Красота побеждает и в фильме "Хлеб и цветок". Режиссер предлагает две реконструкции старого эпизода — с точки зрения его самого и полицейского. Каждый выбирает молодого актера, который должен репрезентировать его на экране, и руководит им. В сюжет вмешивается девушка, которой симпатизирует полицейский (по одной из версий она — революционерка, призванная помочь его разоружить). Вновь и вновь воспроизводится эпизод нападения, которому предшествует изумительно элегантный и полный психологического саспенса проход героев по бесконечной галерее. И вот финал, в котором из двух конкурирующих версий инцидента является третья — прекрасная в своей непредсказуемости. На съемочной площадке рождаются новые отношения, новое чувство, и "полицейский" от себя — не от своего героя — дарит девушке цветок. Старая легенда в своей двусмысленности отходит в небытие, реконструкция выходит из-под контроля, из столкновения вымысла и реальности на глазах рождается не менее сложная и загадочная реальность.

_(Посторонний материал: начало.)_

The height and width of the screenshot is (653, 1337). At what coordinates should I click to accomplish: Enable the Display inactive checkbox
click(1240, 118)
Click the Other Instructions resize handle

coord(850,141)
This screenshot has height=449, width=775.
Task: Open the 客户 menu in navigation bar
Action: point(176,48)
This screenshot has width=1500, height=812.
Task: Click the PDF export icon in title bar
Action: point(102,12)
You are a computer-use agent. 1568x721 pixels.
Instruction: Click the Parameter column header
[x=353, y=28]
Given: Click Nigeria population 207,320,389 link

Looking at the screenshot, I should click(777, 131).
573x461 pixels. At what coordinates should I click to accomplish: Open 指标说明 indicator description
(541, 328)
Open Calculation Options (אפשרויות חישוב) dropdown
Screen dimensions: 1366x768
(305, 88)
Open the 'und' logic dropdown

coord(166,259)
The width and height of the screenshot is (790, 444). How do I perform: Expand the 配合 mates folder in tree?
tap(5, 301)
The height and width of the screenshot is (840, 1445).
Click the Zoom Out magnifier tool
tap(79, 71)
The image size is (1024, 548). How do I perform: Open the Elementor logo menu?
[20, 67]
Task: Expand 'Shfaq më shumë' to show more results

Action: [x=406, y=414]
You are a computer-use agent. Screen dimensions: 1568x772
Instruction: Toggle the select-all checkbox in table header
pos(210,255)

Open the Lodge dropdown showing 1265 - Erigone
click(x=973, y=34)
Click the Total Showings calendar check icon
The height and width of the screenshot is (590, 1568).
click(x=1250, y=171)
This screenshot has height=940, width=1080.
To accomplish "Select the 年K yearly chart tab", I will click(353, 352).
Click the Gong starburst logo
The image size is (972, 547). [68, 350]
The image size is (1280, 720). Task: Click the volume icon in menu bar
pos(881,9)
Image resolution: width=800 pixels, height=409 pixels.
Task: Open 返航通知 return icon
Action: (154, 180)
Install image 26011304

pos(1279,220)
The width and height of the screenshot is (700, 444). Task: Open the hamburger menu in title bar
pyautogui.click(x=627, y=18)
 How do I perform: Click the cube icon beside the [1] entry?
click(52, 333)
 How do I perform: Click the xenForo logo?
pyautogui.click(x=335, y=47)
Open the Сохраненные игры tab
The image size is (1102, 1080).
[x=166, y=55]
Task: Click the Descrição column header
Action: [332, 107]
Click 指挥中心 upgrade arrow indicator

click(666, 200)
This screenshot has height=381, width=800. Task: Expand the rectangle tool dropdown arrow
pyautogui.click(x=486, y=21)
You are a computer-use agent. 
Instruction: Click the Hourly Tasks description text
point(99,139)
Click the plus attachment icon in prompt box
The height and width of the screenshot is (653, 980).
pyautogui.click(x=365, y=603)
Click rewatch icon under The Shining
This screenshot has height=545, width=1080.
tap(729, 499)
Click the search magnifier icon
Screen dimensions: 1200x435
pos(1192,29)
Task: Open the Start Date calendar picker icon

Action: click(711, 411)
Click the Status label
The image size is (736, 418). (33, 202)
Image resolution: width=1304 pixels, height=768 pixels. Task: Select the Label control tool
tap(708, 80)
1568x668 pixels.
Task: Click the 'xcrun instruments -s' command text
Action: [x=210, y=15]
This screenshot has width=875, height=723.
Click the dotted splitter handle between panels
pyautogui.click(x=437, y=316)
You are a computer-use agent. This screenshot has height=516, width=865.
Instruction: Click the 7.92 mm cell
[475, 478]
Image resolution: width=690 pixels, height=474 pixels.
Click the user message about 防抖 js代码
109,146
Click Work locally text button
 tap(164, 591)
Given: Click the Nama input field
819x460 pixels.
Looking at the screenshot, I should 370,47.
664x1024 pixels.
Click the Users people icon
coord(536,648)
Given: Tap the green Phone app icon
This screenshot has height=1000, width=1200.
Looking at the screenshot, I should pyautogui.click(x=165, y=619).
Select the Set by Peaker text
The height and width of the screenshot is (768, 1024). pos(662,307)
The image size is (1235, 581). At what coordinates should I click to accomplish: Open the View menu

Последние фильмы Махмалбафа все более тяготеют, с одной стороны, к притче, с другой — к этнографии. Один из них, под названием "Тишина", он снял в 1998 году в Таджикистане. Чувствуется, что режиссер любуется этой бедной страной, где ислам еще не закрыл руки и плечи молодых девочек.
Махмалбаф любит теперь цитировать поэта-мистика Руми: "Истина — это зеркало, которое выпало из рук Господа и разбилось вдребезги. Каждый, кто нашел осколок, верит, что в нем и заключена вся истина". Часть истины, которую парадоксально проявил феномен иранского кино, состоит в том, что цензура фундаментализма может способствовать художественным открытиям успешнее, чем либеральный диктат политкорректности.
Этот контраст лучше всех прокомментировал иранский режиссер в беседе со своим немецким коллегой Вернером Херцогом. Вот что говорит Махмалбаф: "На Западе система сложная, а человеческие существа простые. Они обладают всеми необходимыми специальными навыками, чтобы выполнять очень конкретные функции, каждая из которых является частью сложной машины: это гениально показал Чаплин. А на Востоке система проста, зато человеческие индивидуальности сложны. Западники руководствуются научно-догматическими взглядами на мир, в то время как люди Востока обладают более поэтическим, мистическим и философским темпераментом. Они — мастера на все руки: иранец меняет. 50 профессий в течение жизни. На Западе же человек может потратить жизнь на изучение того или иного вида искусства, и потом другие продолжат его дело. Бот почему мне кажется, что на Западе человек проживает совершенную жизнь, а на востоке — жизнь всеобъемлющую".